Work task: Starting at the first line of the entries below, please return exactly each line up to and including the one with "Given: Tap the eye symbol in logo subtitle"; pictures stay out.

Stored records
◆ ◆ ◆ ◆ ◆

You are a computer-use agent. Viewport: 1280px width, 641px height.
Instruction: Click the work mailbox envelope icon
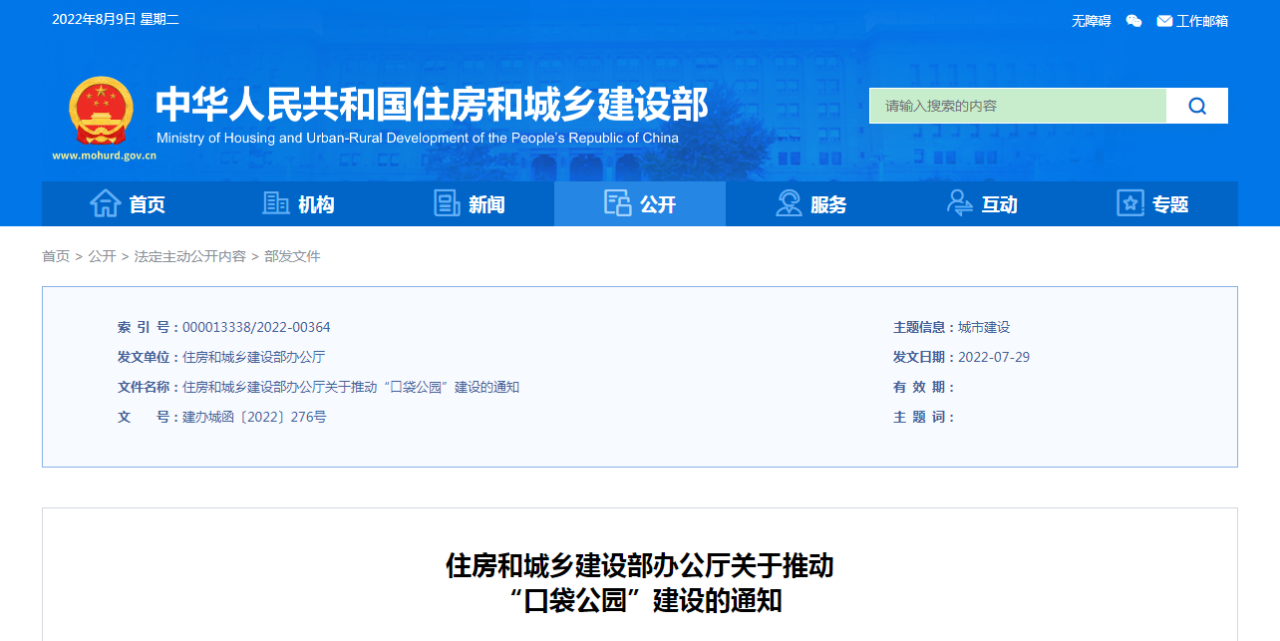pos(1164,21)
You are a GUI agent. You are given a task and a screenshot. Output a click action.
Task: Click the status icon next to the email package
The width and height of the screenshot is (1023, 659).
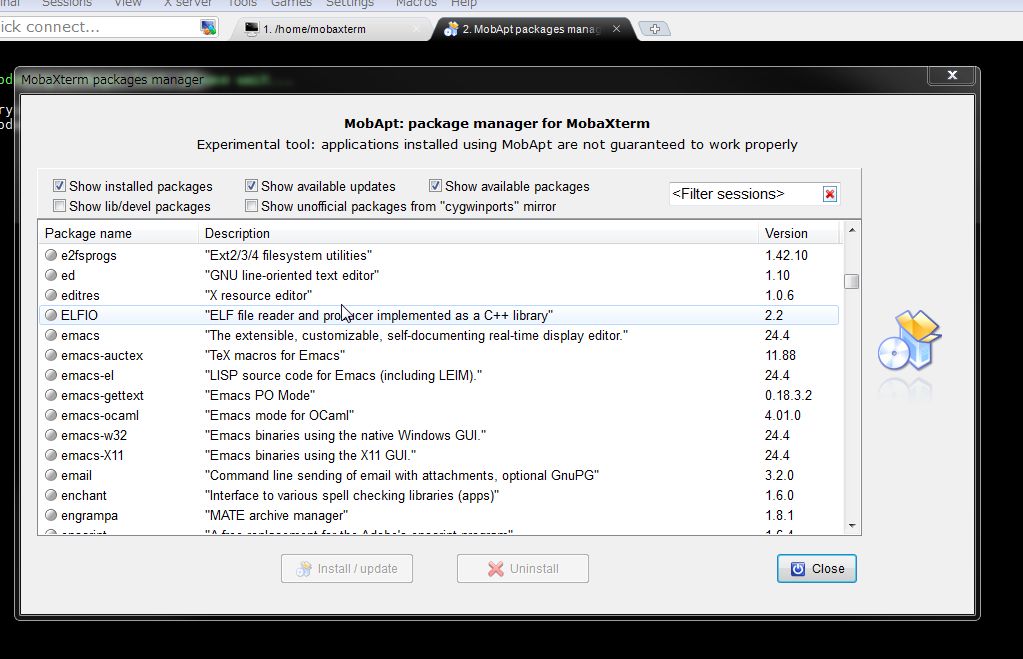50,475
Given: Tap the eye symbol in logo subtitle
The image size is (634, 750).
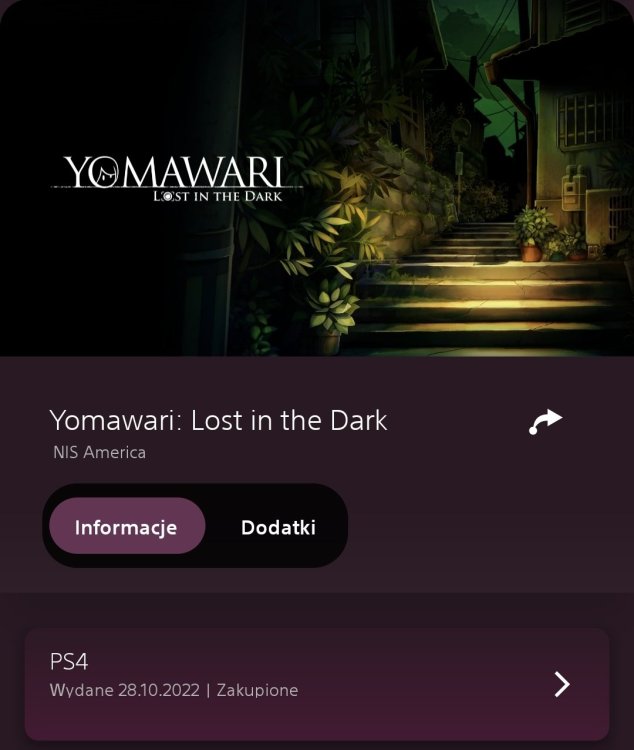Looking at the screenshot, I should coord(168,196).
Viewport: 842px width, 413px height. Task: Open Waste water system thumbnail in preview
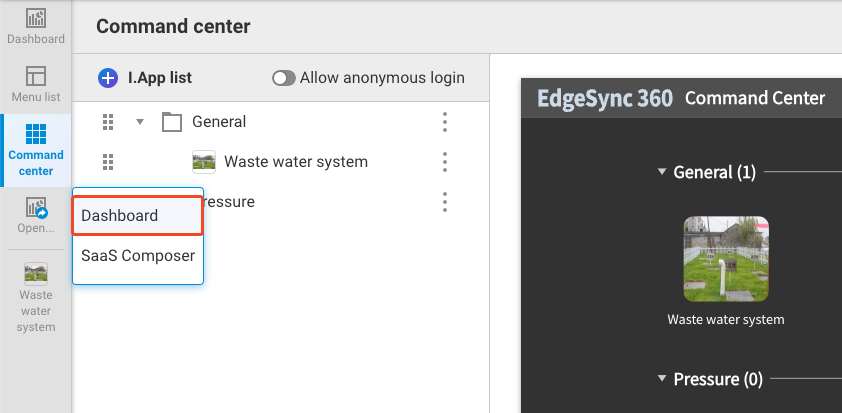tap(726, 258)
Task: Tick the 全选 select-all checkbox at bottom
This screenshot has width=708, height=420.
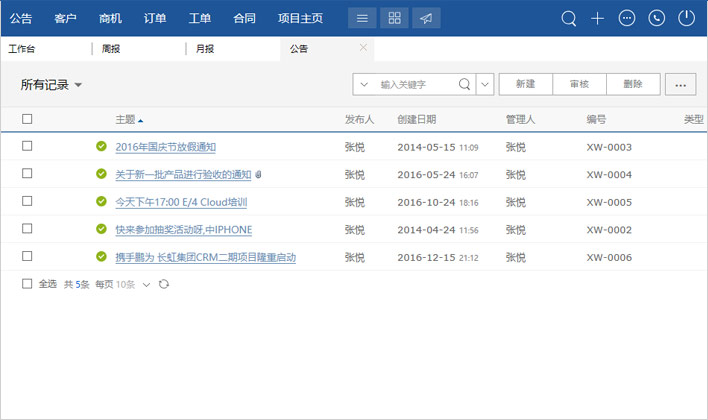Action: pyautogui.click(x=27, y=284)
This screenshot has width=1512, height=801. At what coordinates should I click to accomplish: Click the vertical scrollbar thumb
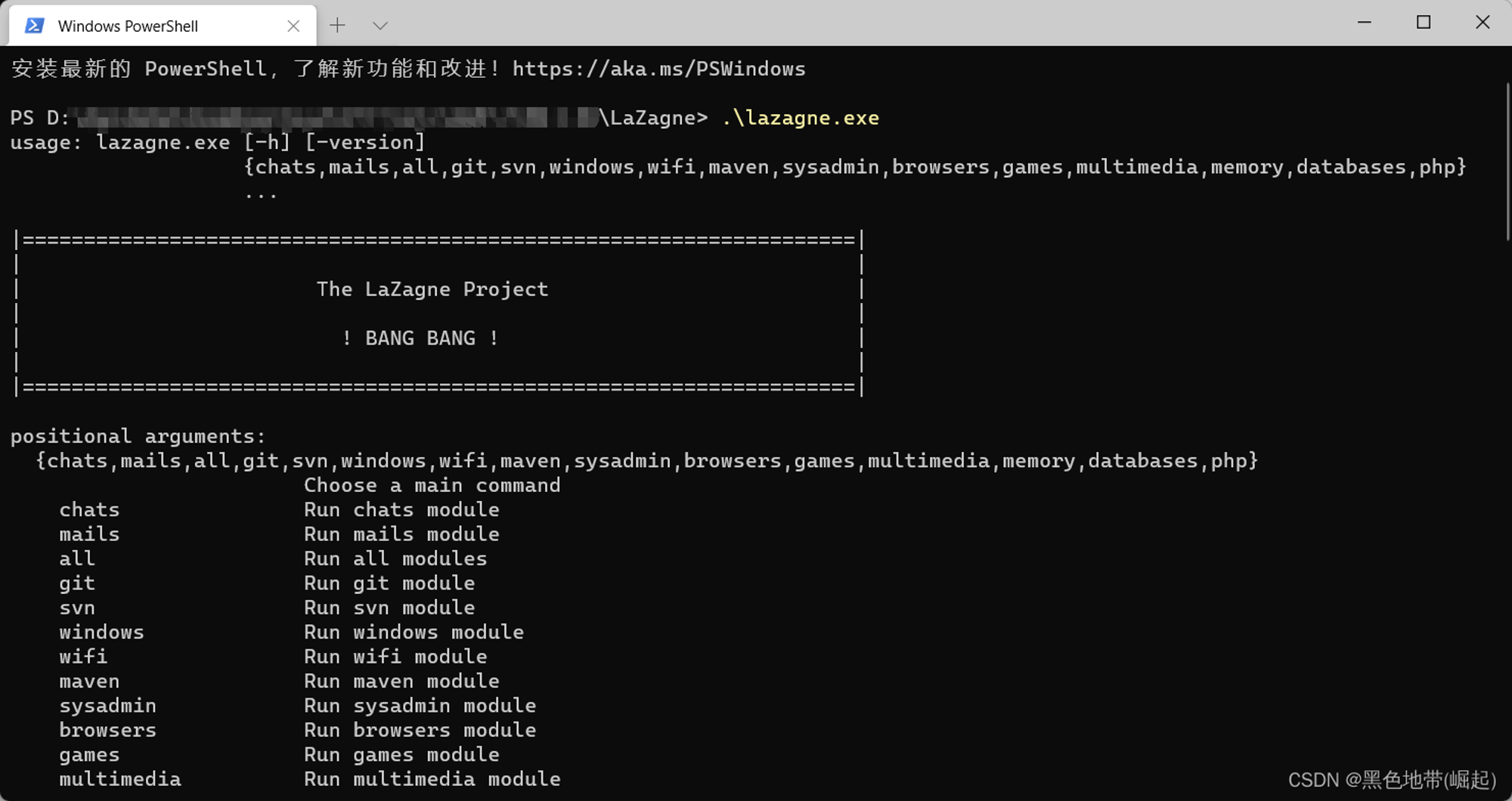click(1507, 162)
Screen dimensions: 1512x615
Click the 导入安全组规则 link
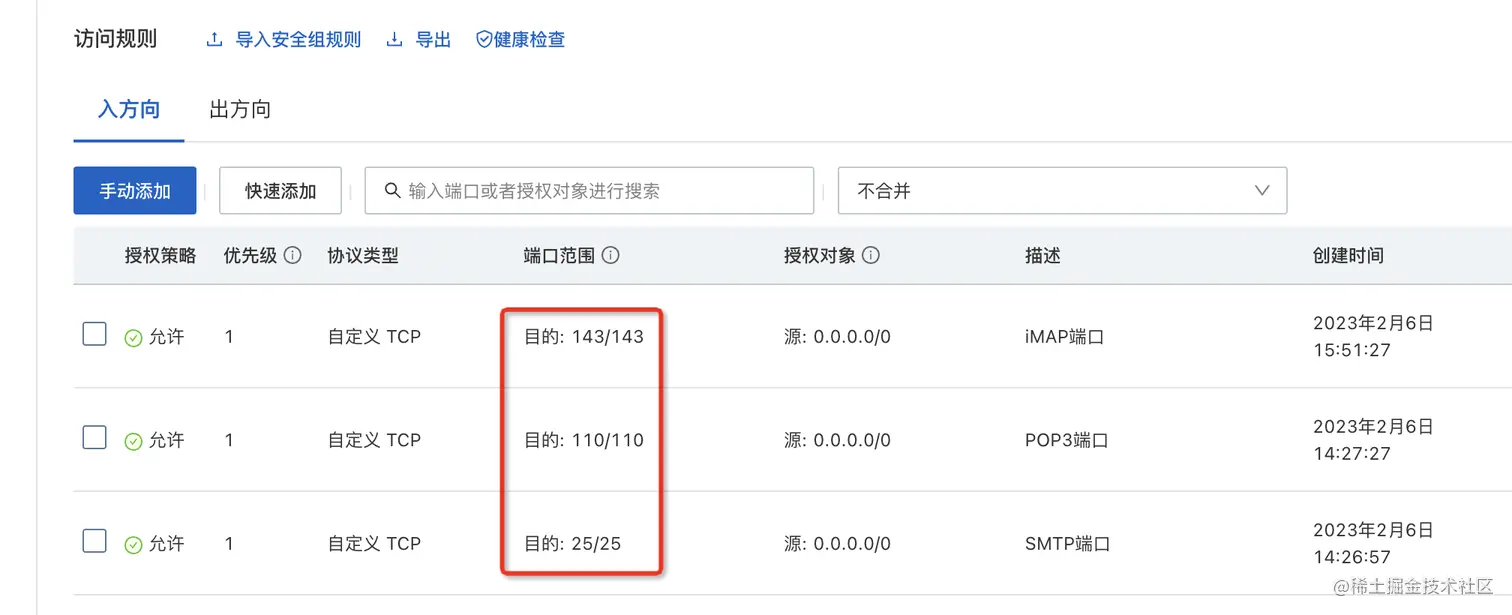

◆ ◆ ◆ ◆ ◆

Solution to the exercise:
You are a computer-use agent. Viewport: 1280px width, 641px height.
Instruction: Click the work mailbox envelope icon
pos(1164,21)
You are a GUI agent. You are given a task and a screenshot. Output a click action.
Task: Click the status icon next to the email package
The width and height of the screenshot is (1023, 659).
50,475
Given: Tap the eye symbol in logo subtitle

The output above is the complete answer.